Accomplishments that we're proud of

  • The "Click-to-Play" Magic: The moment we first clicked a random node in a massive graph and the audio jumped instantly to that sentence was magical. It completely validated the concept.
  • The aesthetic knowledge graph: Building a force-directed graph and making meaningful links was challenging, but we were able to create a visually appealing and interactive graph that was both fun to explore and easy to navigate.
  • Filter by Speaker or Category: Implementing filters to help users cut through the noise and view what's important to them.
  • Seamless Full-Stack Dart: writing the backend and frontend in the same language made us incredibly fast. If we changed a database field, the UI knew about it instantly.

What we learned

  • Context is King: Embeddings are powerful. They enabled linking of semantically related ideas, and enable RAG to ground the answers in the actual podcast content.
  • UI as a Feature: For complex data, the UI is the product.
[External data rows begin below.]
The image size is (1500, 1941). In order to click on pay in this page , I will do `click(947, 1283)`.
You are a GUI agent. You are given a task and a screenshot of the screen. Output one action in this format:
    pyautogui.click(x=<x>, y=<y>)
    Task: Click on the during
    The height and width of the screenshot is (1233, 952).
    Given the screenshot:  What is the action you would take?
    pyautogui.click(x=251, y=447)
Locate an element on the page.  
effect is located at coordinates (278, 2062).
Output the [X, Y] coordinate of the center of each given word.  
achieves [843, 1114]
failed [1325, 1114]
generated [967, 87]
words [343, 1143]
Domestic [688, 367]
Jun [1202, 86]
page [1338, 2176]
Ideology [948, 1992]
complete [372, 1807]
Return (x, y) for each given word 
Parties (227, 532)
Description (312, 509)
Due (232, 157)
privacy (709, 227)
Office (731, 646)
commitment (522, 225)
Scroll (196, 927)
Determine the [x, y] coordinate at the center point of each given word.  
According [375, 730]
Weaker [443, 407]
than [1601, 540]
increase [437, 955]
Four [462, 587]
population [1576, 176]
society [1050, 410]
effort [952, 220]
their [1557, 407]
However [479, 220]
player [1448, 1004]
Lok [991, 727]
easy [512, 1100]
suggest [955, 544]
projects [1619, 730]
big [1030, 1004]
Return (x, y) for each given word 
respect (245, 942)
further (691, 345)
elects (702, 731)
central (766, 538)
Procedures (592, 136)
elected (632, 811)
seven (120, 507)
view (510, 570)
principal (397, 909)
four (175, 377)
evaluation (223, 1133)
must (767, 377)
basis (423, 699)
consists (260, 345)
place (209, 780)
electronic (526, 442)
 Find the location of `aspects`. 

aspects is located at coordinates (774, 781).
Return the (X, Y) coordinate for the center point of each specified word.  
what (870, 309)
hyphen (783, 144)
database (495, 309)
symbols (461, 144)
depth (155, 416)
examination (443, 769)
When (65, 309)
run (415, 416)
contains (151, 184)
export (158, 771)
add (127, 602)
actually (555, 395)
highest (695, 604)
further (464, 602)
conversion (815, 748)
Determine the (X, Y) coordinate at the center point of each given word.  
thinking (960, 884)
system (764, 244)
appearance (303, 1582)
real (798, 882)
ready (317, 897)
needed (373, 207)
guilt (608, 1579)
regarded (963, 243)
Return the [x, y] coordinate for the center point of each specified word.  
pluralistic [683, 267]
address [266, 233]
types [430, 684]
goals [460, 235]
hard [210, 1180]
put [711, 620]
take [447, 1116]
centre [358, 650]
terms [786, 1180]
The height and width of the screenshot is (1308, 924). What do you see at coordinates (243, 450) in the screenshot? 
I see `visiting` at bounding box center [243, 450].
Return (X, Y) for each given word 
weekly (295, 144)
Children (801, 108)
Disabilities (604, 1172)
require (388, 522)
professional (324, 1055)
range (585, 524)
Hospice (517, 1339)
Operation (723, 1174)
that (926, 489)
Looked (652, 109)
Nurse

A good graph unlocks understanding which is never possible with a traditional list.

What's next for Resonance - Knowledge Graph Builder

  • Channel Linking: Currently, graphs are isolated to one podcast. The holy grail is plugging in an entire channel (e.g., entire Lex Fridman catalog) and seeing connections across years of episodes.
  • Graph Sharing: Allowing users to share their graphs with others.